**Exercise brief**
Only the lines from the one with "Given: Click the 07Sep 00z date axis label" through the end of the material are wanted, copied exactly and with the pictures left out.

**Exercise data**
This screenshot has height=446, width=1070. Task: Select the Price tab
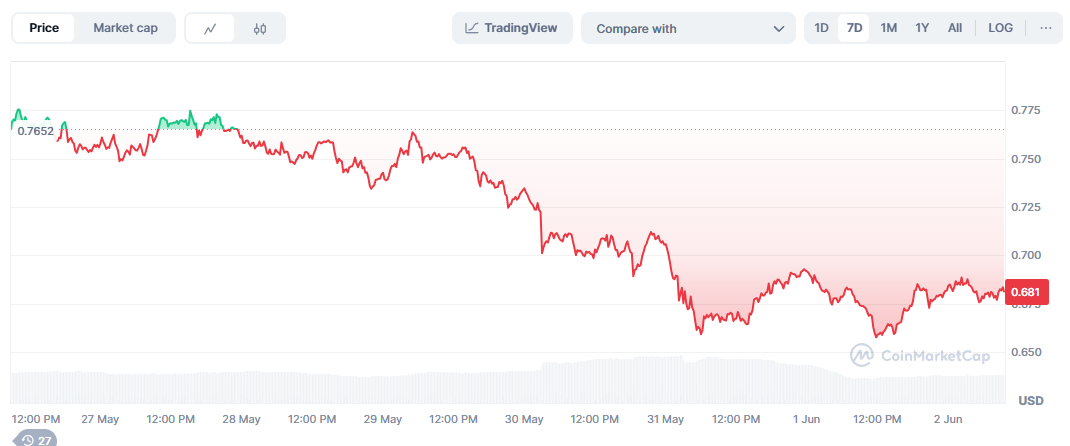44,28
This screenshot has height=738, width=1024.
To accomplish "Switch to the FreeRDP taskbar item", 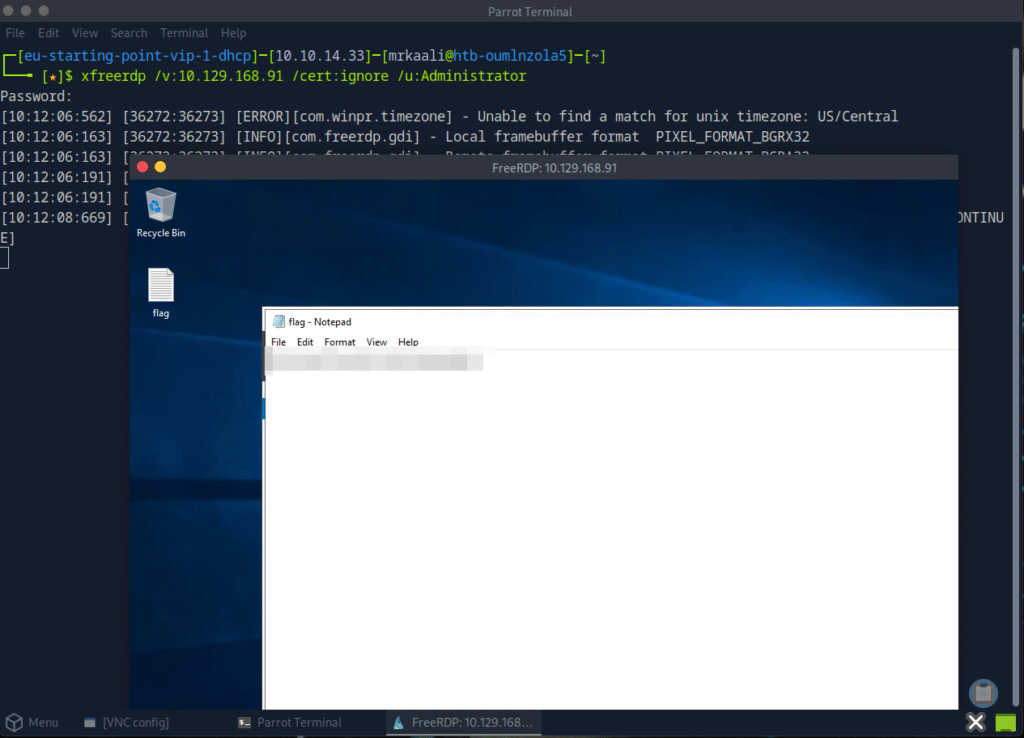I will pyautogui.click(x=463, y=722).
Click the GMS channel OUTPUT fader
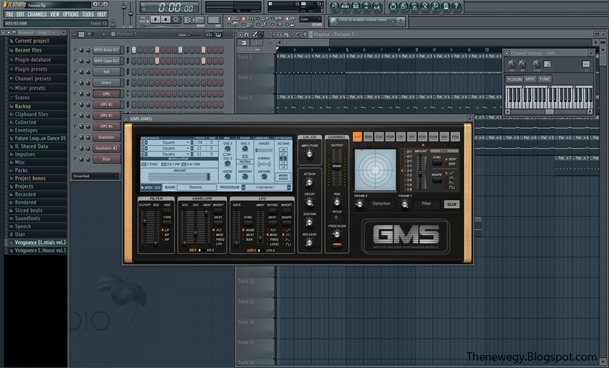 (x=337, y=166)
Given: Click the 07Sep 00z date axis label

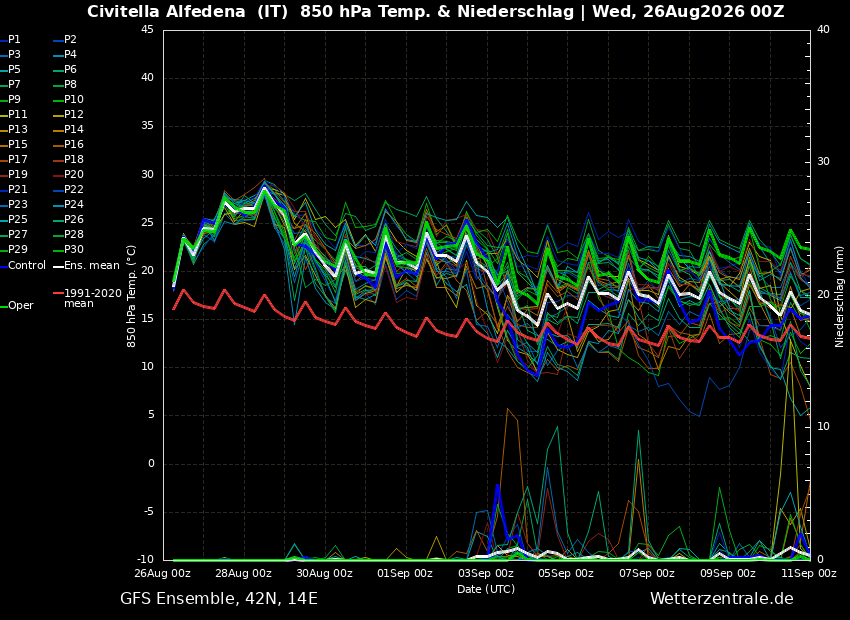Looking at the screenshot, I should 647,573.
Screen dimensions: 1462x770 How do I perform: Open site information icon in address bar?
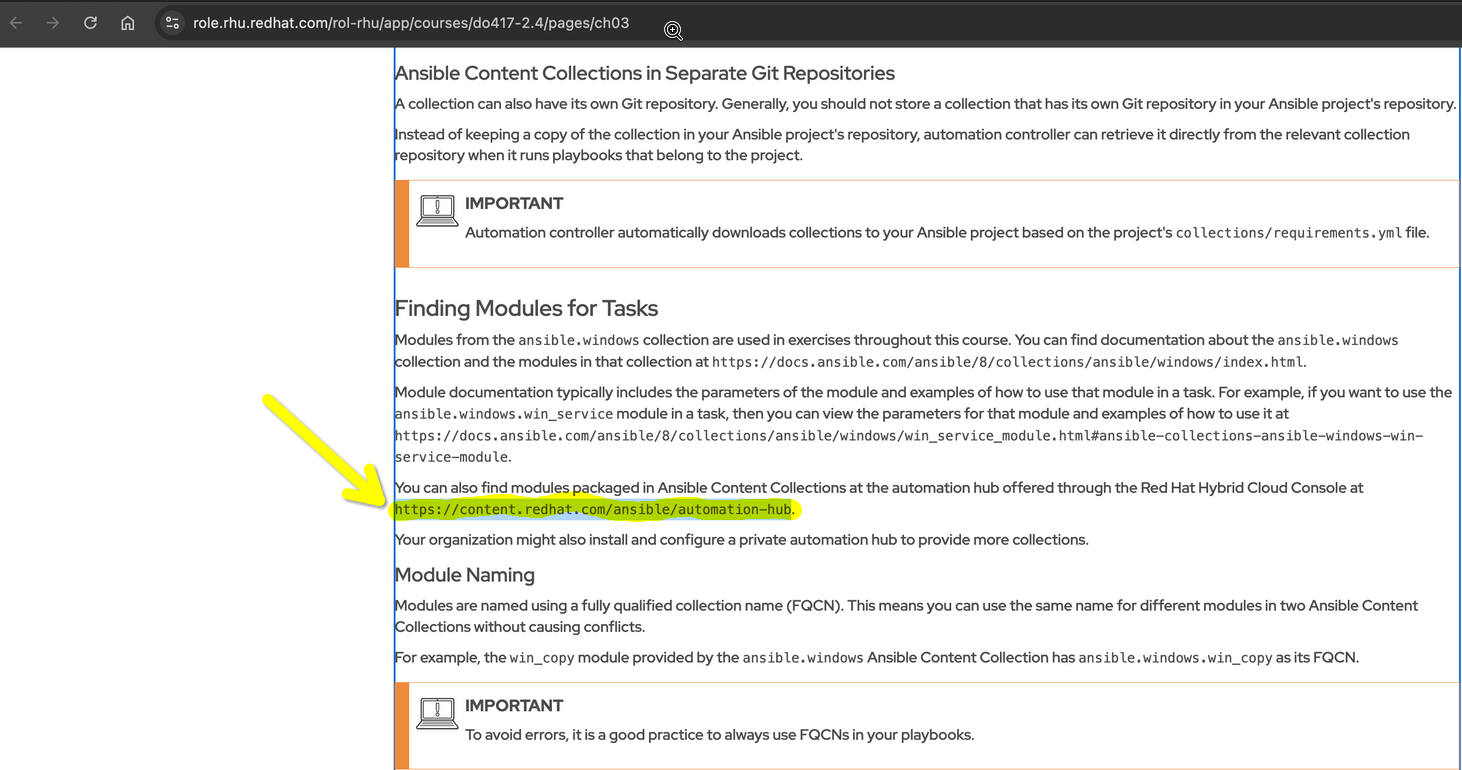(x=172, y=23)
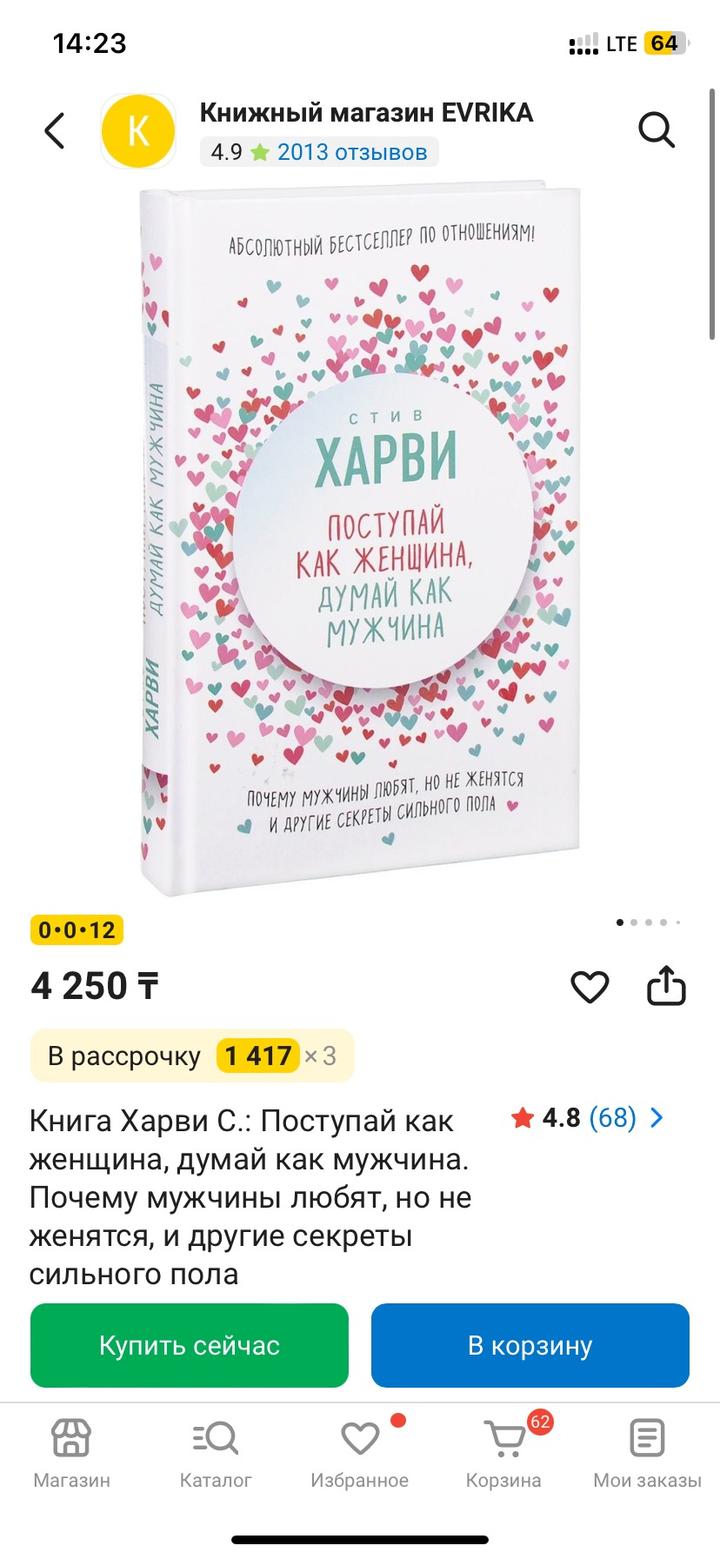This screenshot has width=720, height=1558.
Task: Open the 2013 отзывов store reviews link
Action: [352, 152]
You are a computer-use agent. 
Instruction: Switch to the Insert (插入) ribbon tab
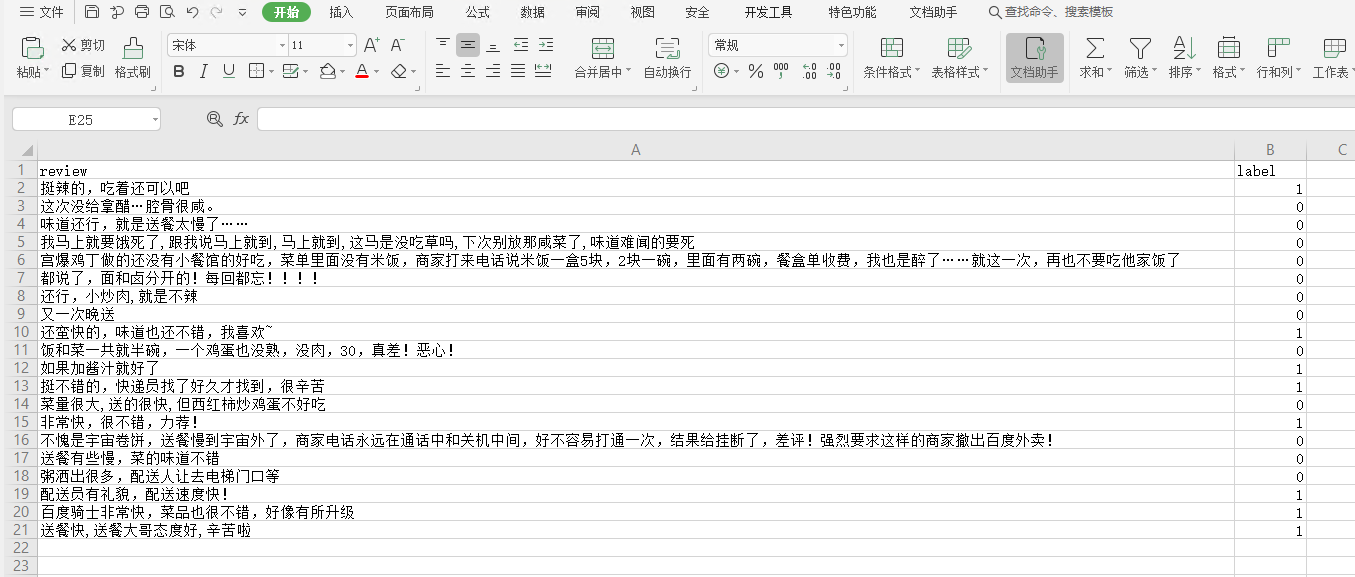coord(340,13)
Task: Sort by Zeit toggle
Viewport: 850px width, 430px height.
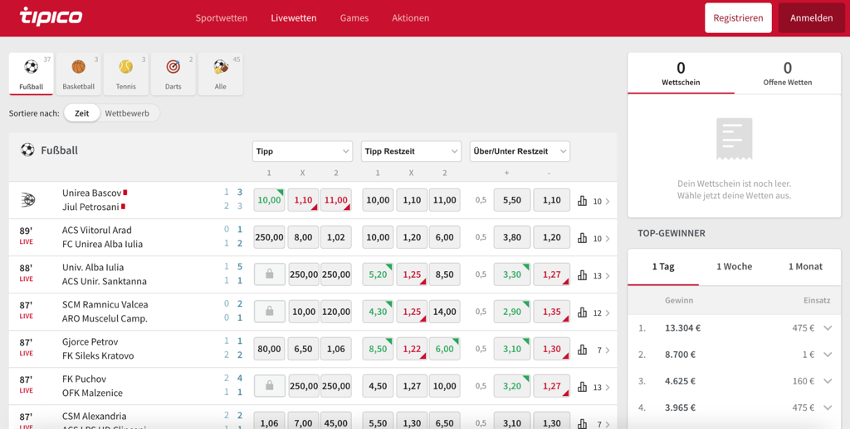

**Task answer**
Given: Click the 07Sep 00z date axis label

Looking at the screenshot, I should 647,573.
Screen dimensions: 1462x770 How do I perform: Open site information icon in address bar?
(x=172, y=23)
This screenshot has width=720, height=1558.
Task: Open the 2013 отзывов store reviews link
Action: [352, 152]
You are a computer-use agent. 
Instruction: Switch to the Insert (插入) ribbon tab
coord(340,13)
Task: Sort by Zeit toggle
Viewport: 850px width, 430px height.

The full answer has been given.